## QUOTED PASSAGE
• • • • • • •

The Senate under the principate discharged administrative functions in regard to religion, the affairs of Italy, and at first of the city itself; but its important control was over the senatorial provinces. In these provinces, however, the princeps had certain powers which resulted from his control of the troops, and again, because of the collection by imperial officers of the revenues which came to the fiscus of the emperor. Since his imperium was maius, all proconsuls were his subordinates and under his direction (Momm. Staatsr. ii. 227). The final result was the entire subordination of authority in the senatorial provinces to that of Caesar. This change is seen in the gradual modification in the relations existing between the princeps and the proconsuls of senatorial provinces. The former at first refused to control such officials of the Senate and people (Tac. Ann. ii. 47; iii. 60; Momm. Staatsr. iii. 1211), but in the latter part of the second century, Caesar, by virtue of his maius imperium, controlled proconsuls, and looked to them to follow his edicts as carefully as any of his own legati Lex de Imperio, 6; Momm. Staatsr. ii. 843). What was true of the provinces was true of the general departments of administration in Italy and in Rome. They were gradually brought under the control of the princeps, so that officers of his own appointment, praefecti and procuratores, were in charge of public works, of the corn supply, and of the viae.

As regards judicial functions, Augustus made the Senate a high court of justice, in which he himself sat, and thus could influence decisions by his vote and by his right of intercessio (Tac. Ann. iii. 12; iv. 34; iii. 70). Although all criminal cases could be brought before this court, only those of the highest importance really fell to its jurisdiction. The emperor also had a private court of his own, before which only cases of political importance seem to have been brought (Suet. Aug. 32). The court of the praetors still existed in Rome and Italy, but the princeps often appointed the praetor and frequently sat at his side as assessor (Dio Cass. liii. 2, 3; Tac. Ann. i. 75). Appeals from senatorial provinces against the judicial decisions of governors were often heard by the princeps on the authority of his maius imperium (Mommsen, Staatsr. ii. 110).

• • • • • • •

## DATA
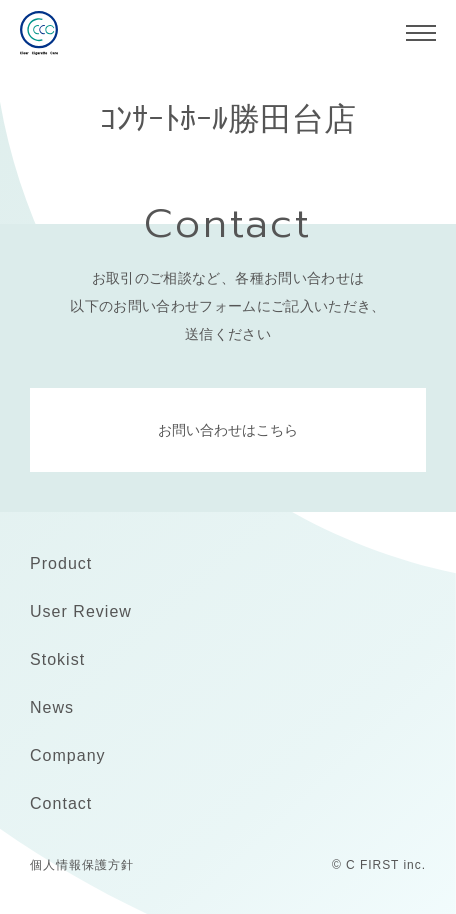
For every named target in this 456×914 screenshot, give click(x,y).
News (52, 707)
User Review (81, 611)
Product (61, 563)
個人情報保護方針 (82, 865)
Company (68, 755)
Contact (61, 803)
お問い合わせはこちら (228, 430)
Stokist (57, 659)
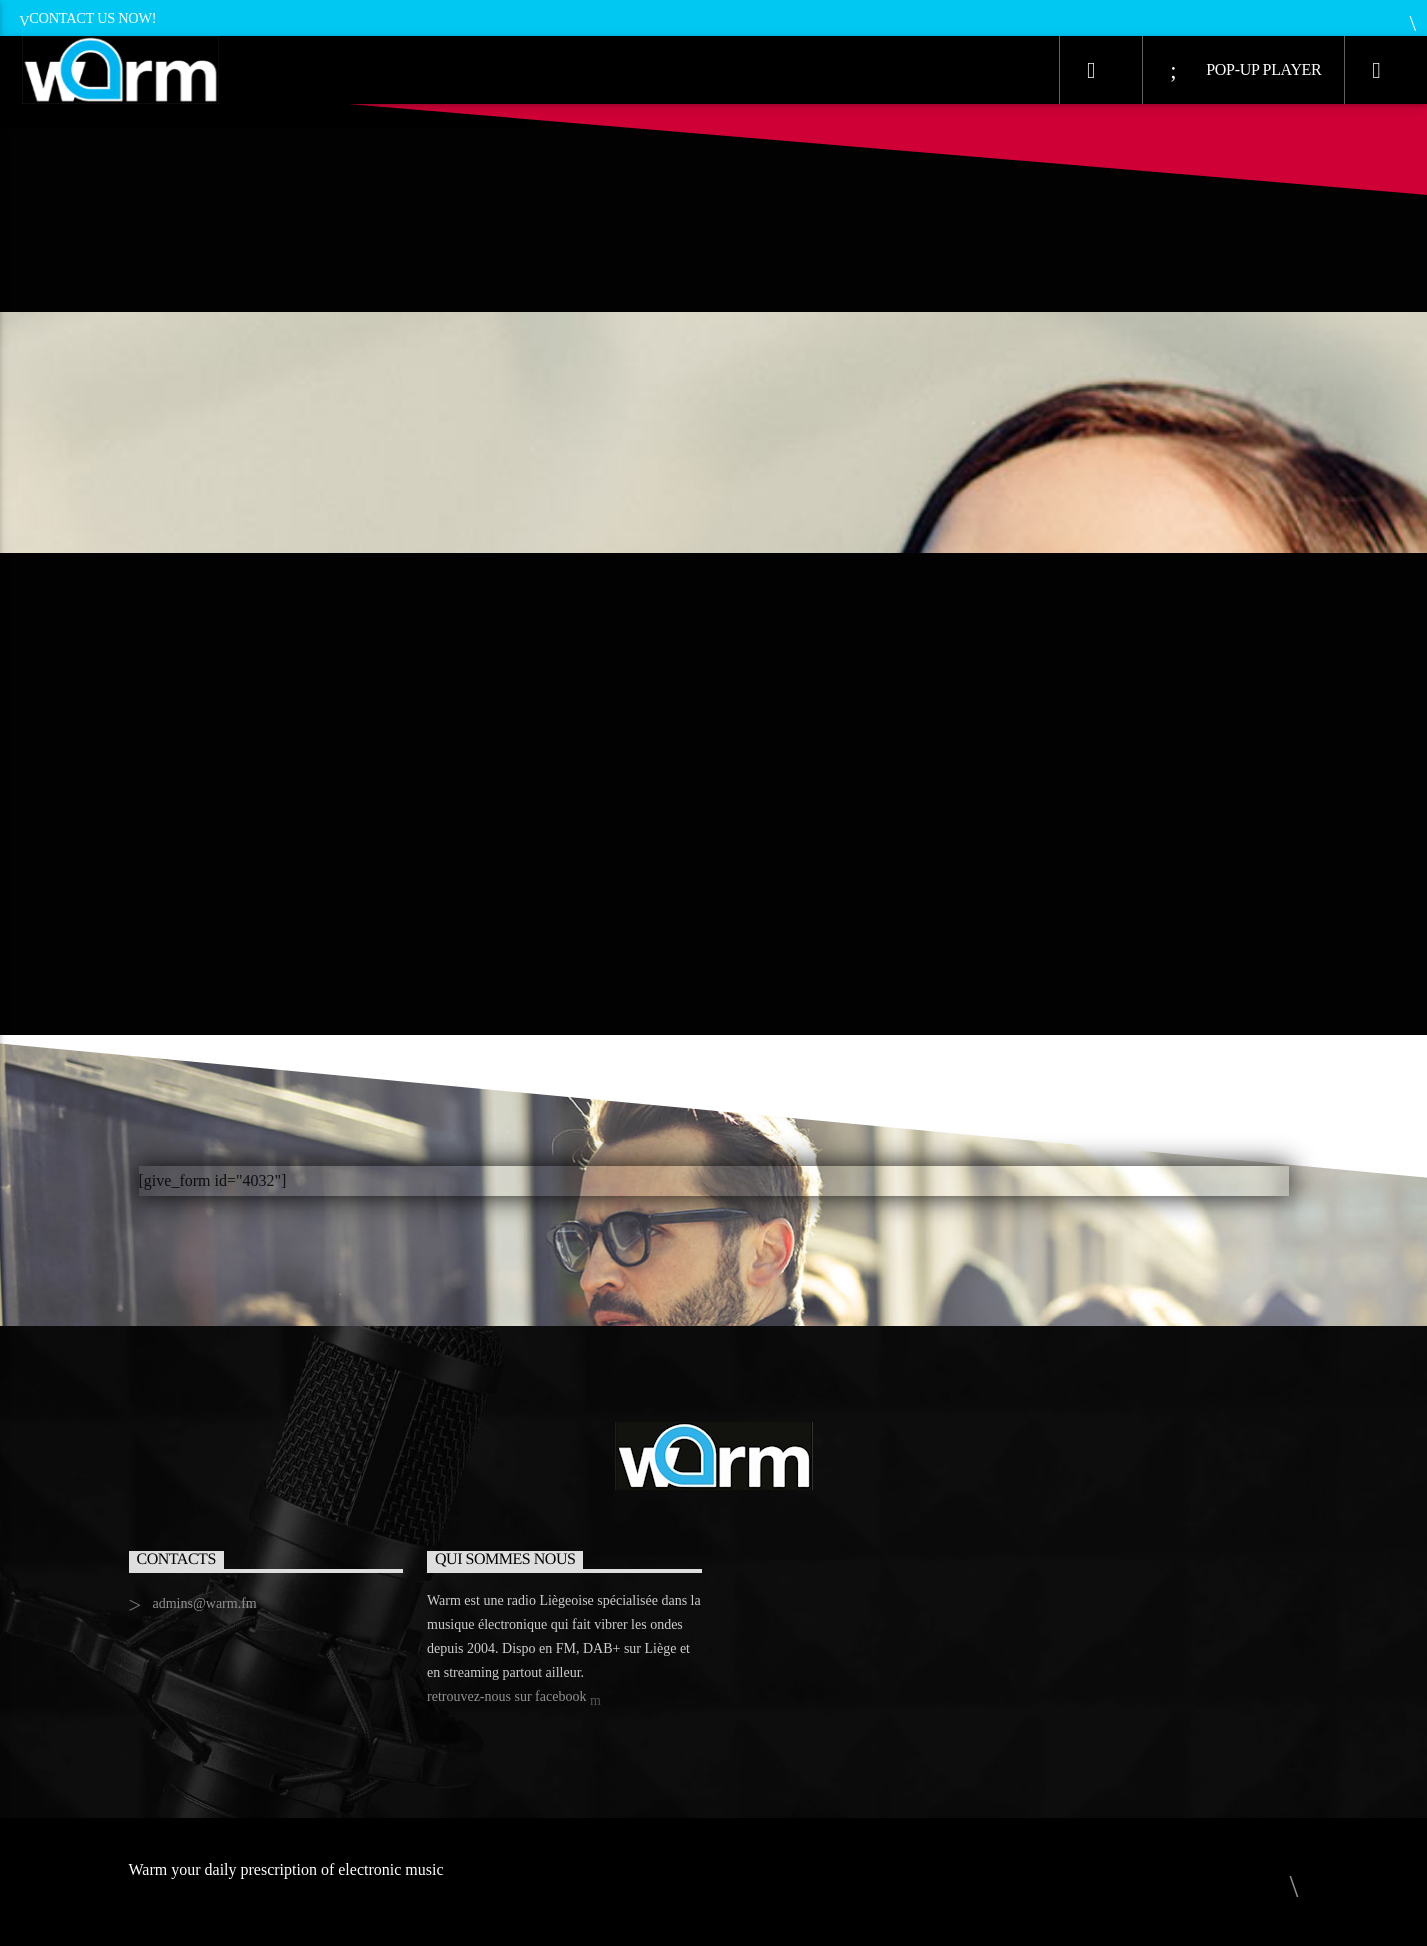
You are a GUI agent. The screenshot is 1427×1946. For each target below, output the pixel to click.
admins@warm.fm (204, 1603)
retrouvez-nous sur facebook (514, 1698)
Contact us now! (87, 18)
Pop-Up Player (1245, 71)
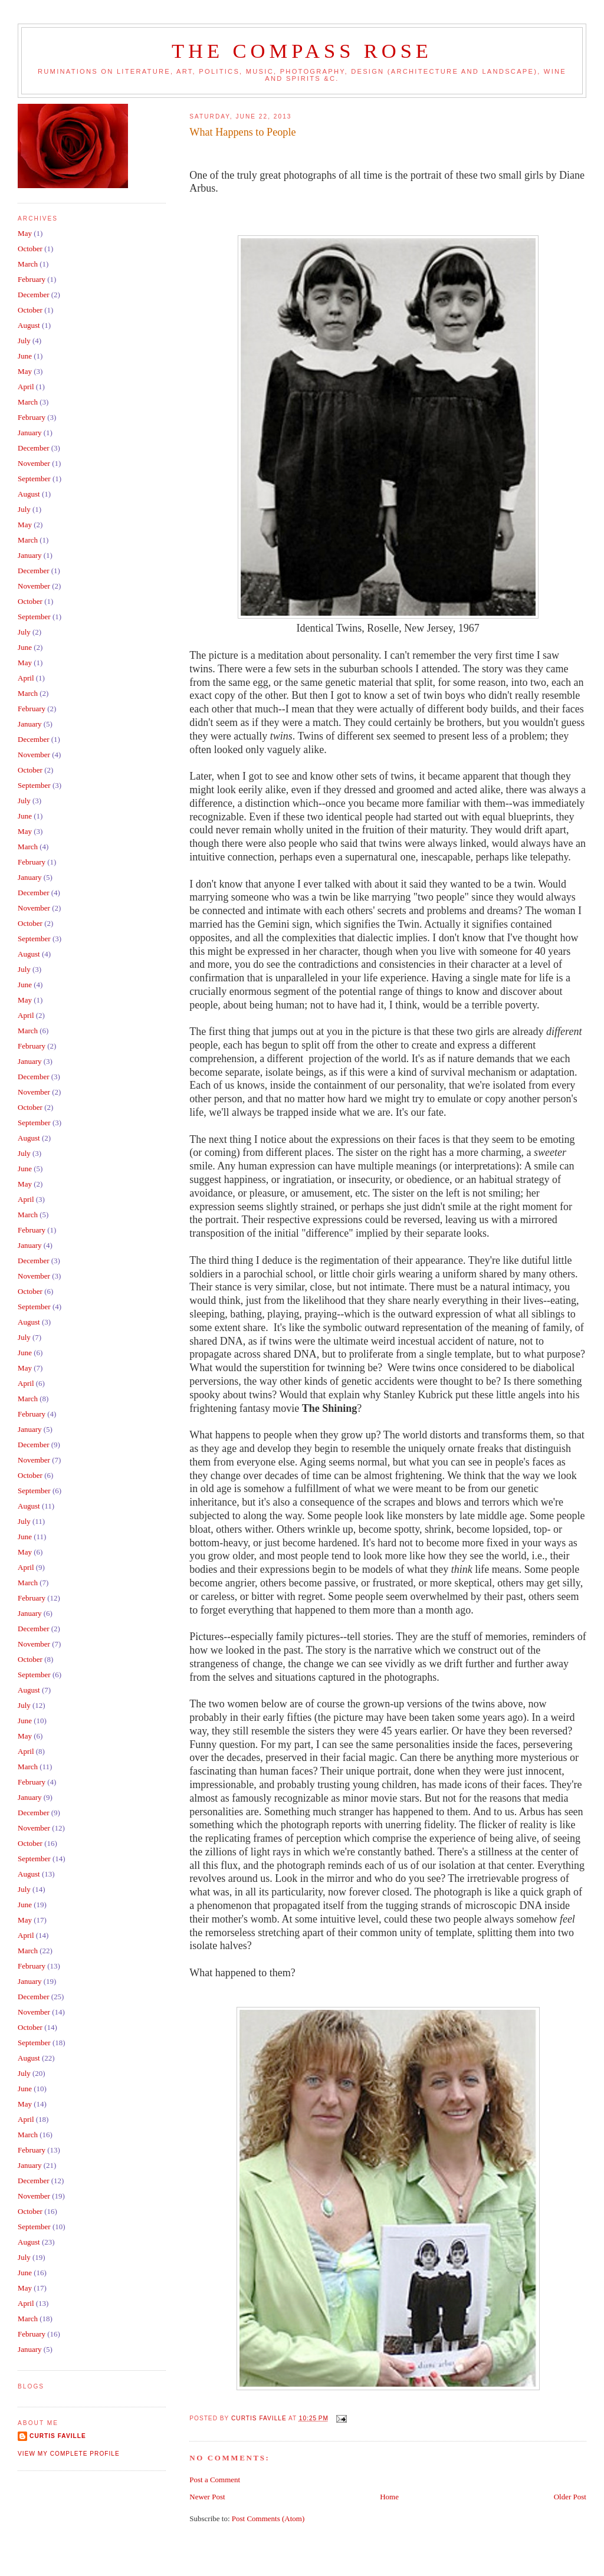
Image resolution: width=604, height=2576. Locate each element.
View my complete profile (69, 2453)
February (31, 279)
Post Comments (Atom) (268, 2518)
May (25, 233)
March (28, 263)
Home (389, 2496)
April (26, 386)
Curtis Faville (57, 2436)
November (34, 463)
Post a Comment (214, 2479)
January (29, 432)
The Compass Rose (302, 51)
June (25, 355)
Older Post (570, 2496)
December (33, 294)
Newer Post (207, 2496)
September (34, 478)
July (24, 340)
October (30, 248)
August (29, 325)
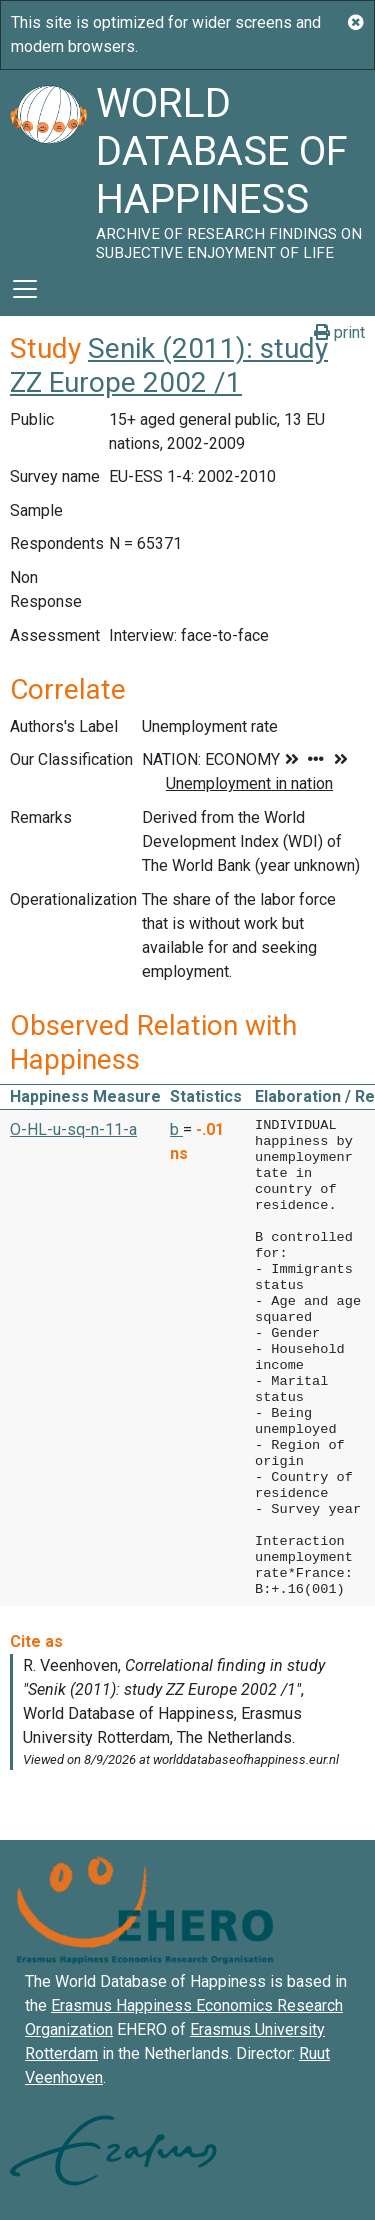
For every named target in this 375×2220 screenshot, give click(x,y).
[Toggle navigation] (25, 289)
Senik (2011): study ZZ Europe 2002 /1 (169, 365)
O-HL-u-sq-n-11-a (73, 1129)
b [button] (176, 1129)
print (339, 332)
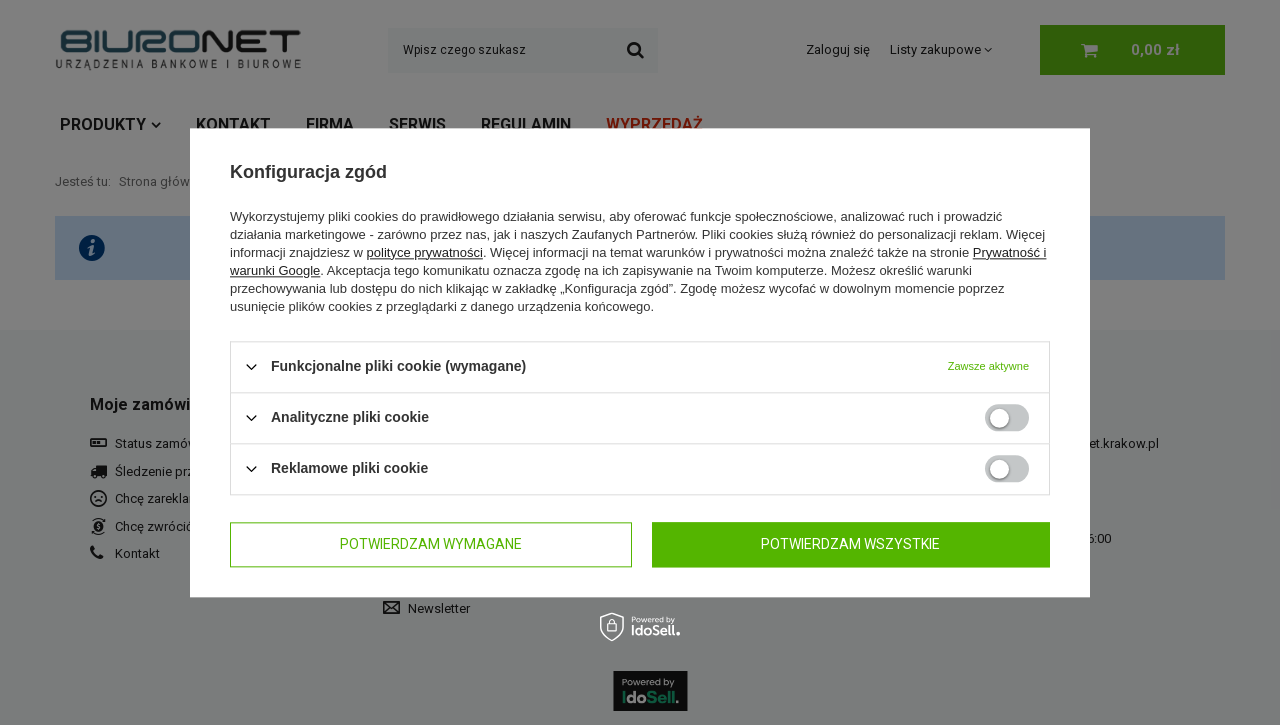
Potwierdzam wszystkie (850, 544)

• • • • • • •

## WRITTEN EXERCISE A
In the passage on the principate, which officers appointed by the princeps were in charge of public works, the corn supply, and the viae?
## WRITTEN EXERCISE B
Present the lines of the listing as a numbered list, starting at the line containing "Senik (2011): study" and ending at the end of the listing, with blank lines and pictures left out.
The passage on the principate and the listing have nothing to do with each other.

## EXERCISE RESULT A
Praefecti and procuratores.

## EXERCISE RESULT B
1. Senik (2011): study ZZ Europe 2002 /1 (169, 365)
2. O-HL-u-sq-n-11-a (73, 1129)
3. b [button] (176, 1129)
4. print (339, 332)
5. Potwierdzam wszystkie (850, 544)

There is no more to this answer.